===== SOURCE RECORDS =====

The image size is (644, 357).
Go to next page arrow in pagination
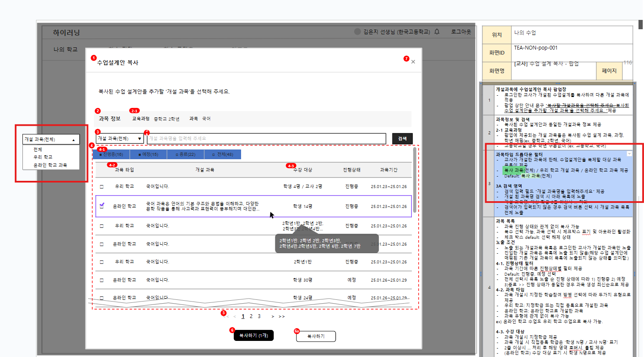click(272, 316)
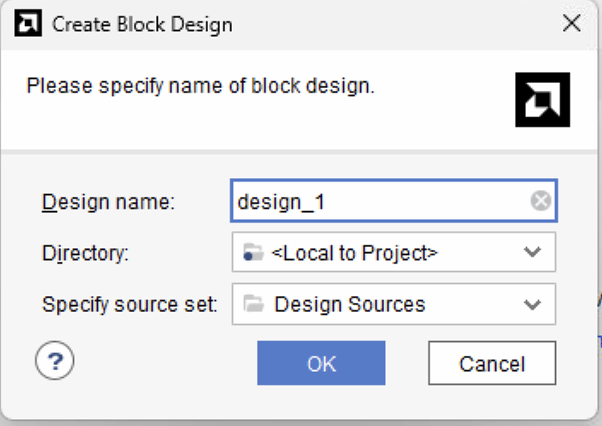Open help using the question mark button

55,363
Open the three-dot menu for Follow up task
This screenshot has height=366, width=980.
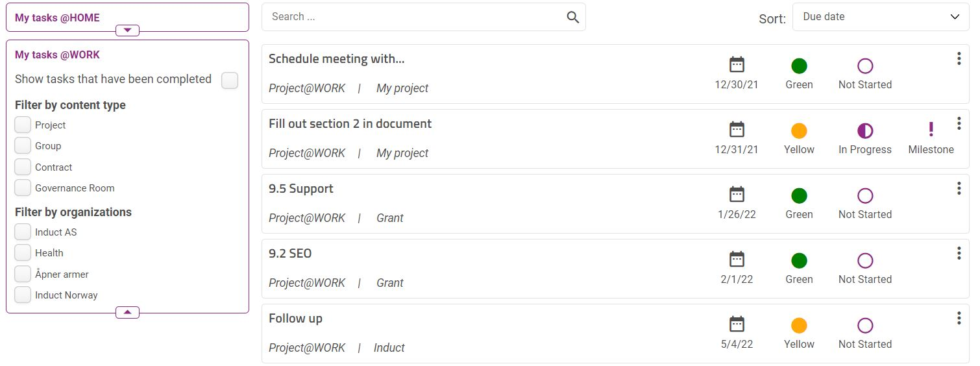(x=959, y=318)
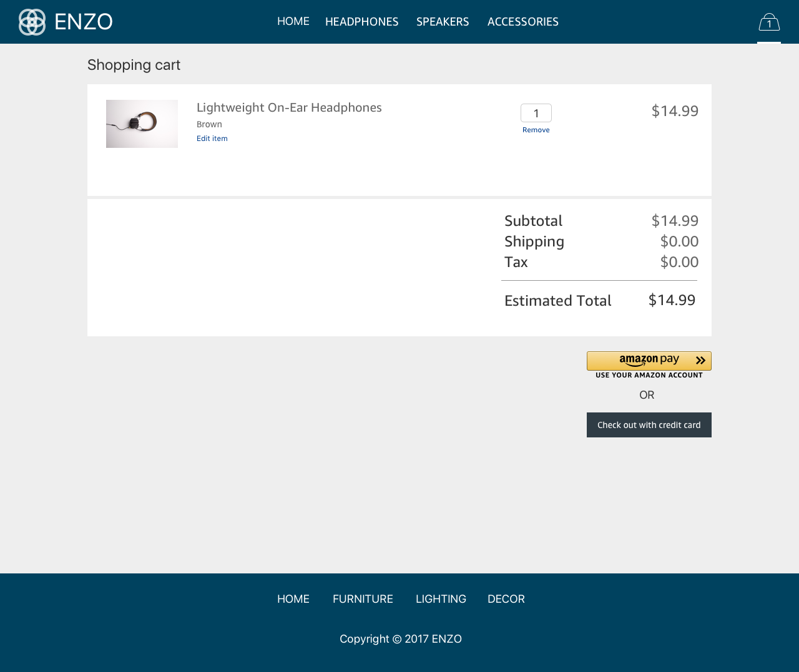This screenshot has width=799, height=672.
Task: Open the shopping cart bag icon
Action: [769, 22]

=====

PROBLEM TO SOLVE: For each record, return its text exactly and leave any picture out.

COMPLETED TASK:
The image size is (644, 357).
Go to next page arrow in pagination
click(272, 316)
Open help using the question mark button

55,363
Open the three-dot menu for Follow up task
This screenshot has height=366, width=980.
(x=959, y=318)
This screenshot has width=799, height=672.
Task: Open the shopping cart bag icon
Action: [769, 22]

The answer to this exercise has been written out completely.